Quante possibilità ci sono che Zlatan Ibrahimovic torni in Serie A e indossi la maglia del Napoli? Le parole del presidente, Aurelio De Laurentiis, hanno lasciato aperto uno spiraglio. Non è solo una suggestione, ha ammesso il massimo dirigente azzurro, ma qualcosa di concreto, un interesse reale che poggia anche su un'offerta di cui si discute… o "si sta discutendo" come rivelato dallo stesso patron. Lo svedese non è il calciatore che ha il profilo tattico più adatto a questo Napoli, che ha esigenze altrove (in difesa e a centrocampo), ma averlo in rosa sarebbe davvero un bel colpo, la più classica ciliegina sulla torta per un attacco già molto forte. Se a gennaio arrivassero un rinforzo a centrocampo e magari anche un terzino mancino sarebbe meglio e porterebbe un po' di equilibrio in una squadra ancora in cantiere.

L'interesse (concreto) del Napoli per Zlatan Ibrahimovic

Però come fai a dire di no a Ibra? Anche a 38 anni può regalarti esperienza internazionale, mentalità e prodezze decisive per fare il salto di qualità. Il Napoli – anzi De Laurentiis – gli ha detto di sì, complice la procura del calciatore gestita da Mino Raiola (che tra gli azzurri rappresenta anche Insigne e Manolas), poi resta da trovare l'eventuale accordo economico e l'intesa sulla durata del contratto.
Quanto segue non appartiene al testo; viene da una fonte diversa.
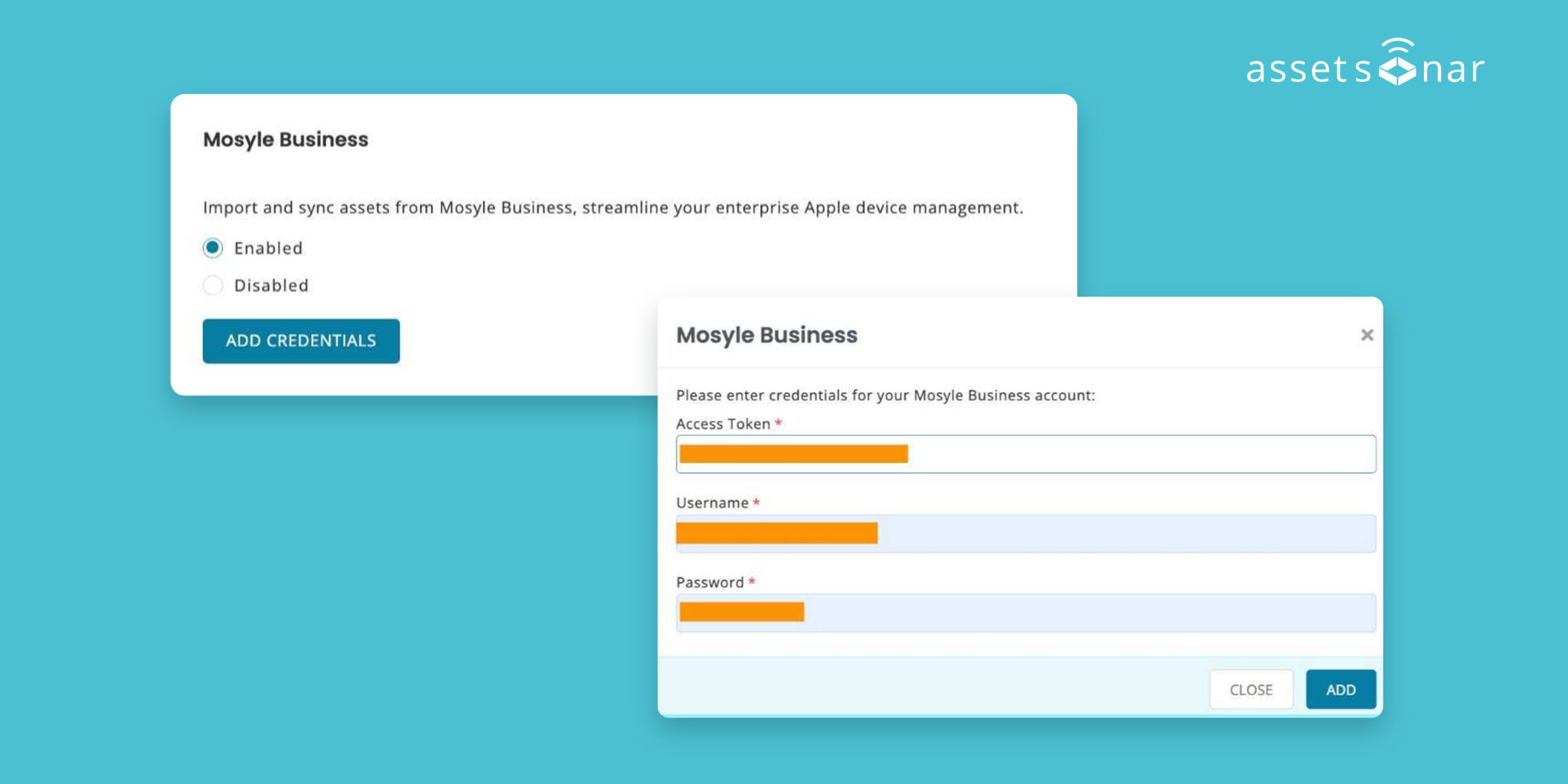The image size is (1568, 784).
Task: Click the Password field label
Action: point(709,582)

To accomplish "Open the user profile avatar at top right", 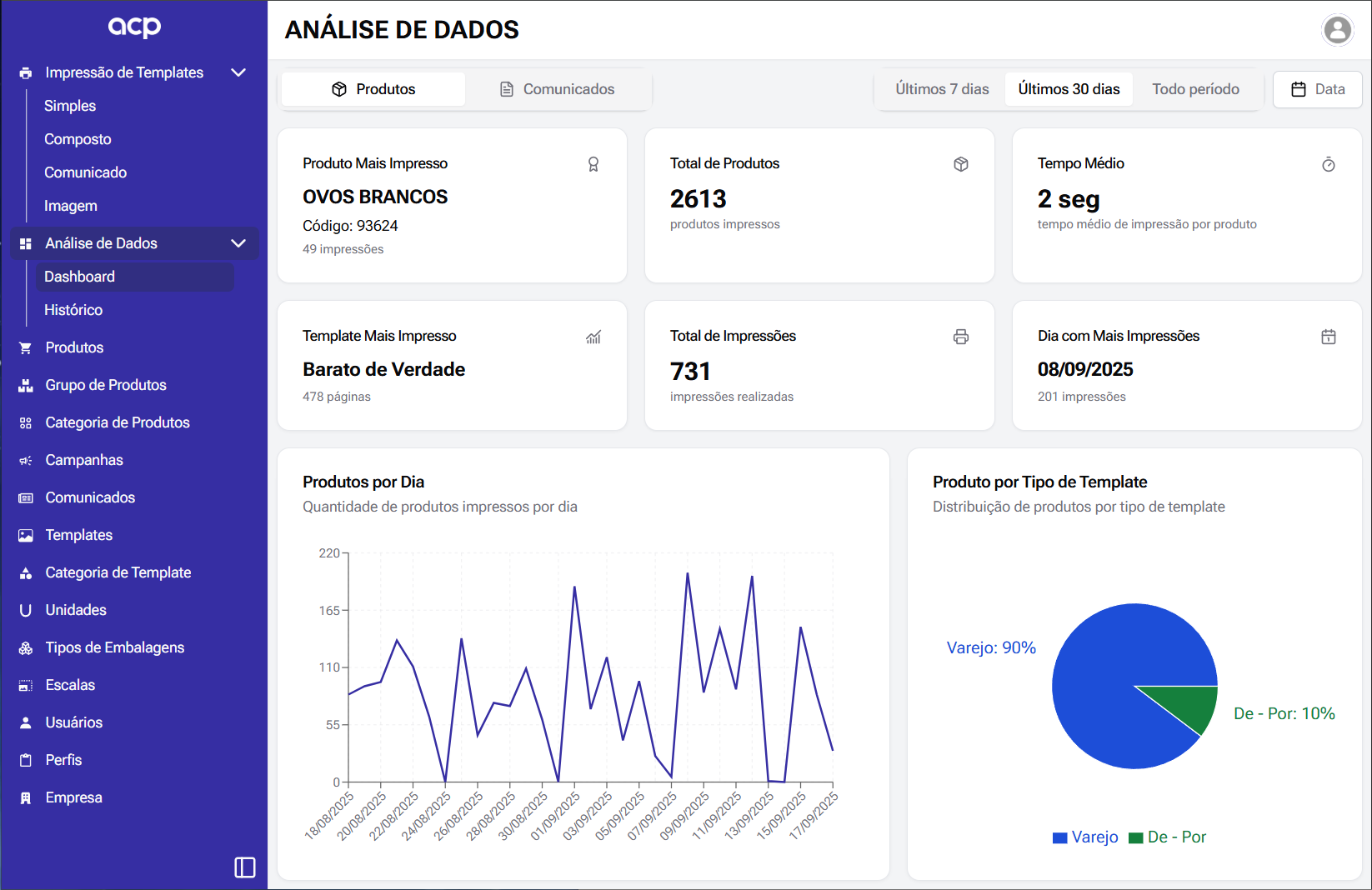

Certe considerazioni da parte di un campione fanno sempre piacere – ha ammesso il diesse, Giuntoli, a Sky Sport – ma io non l'ho mai incontrato. So che si sente con Ancelotti, che hanno un bel rapporto. E credo sia anche normale perché il tecnico ha allenato tanti campioni. però parlare di Ibrahimovic in questo momento mi sembra corretto per i nostri calciatori.

I dettagli dell'eventuale accordo: 18 mesi e stipendio complessivo da 5 milioni

Secondo le ultime notizie raccolte dalla Gazzetta dello Sport un piano c'è già ed è attualmente allo studio: lo svedese chiede 18 mesi di contratto per uno stipendio complessivo di circa 5 milioni di euro che, considerati anche i bonus e i diritti d'immagine, verrebbe così ripartito: 1.5 milioni per 6 mesi, da gennaio a giugno, la parte restante per la stagione successiva.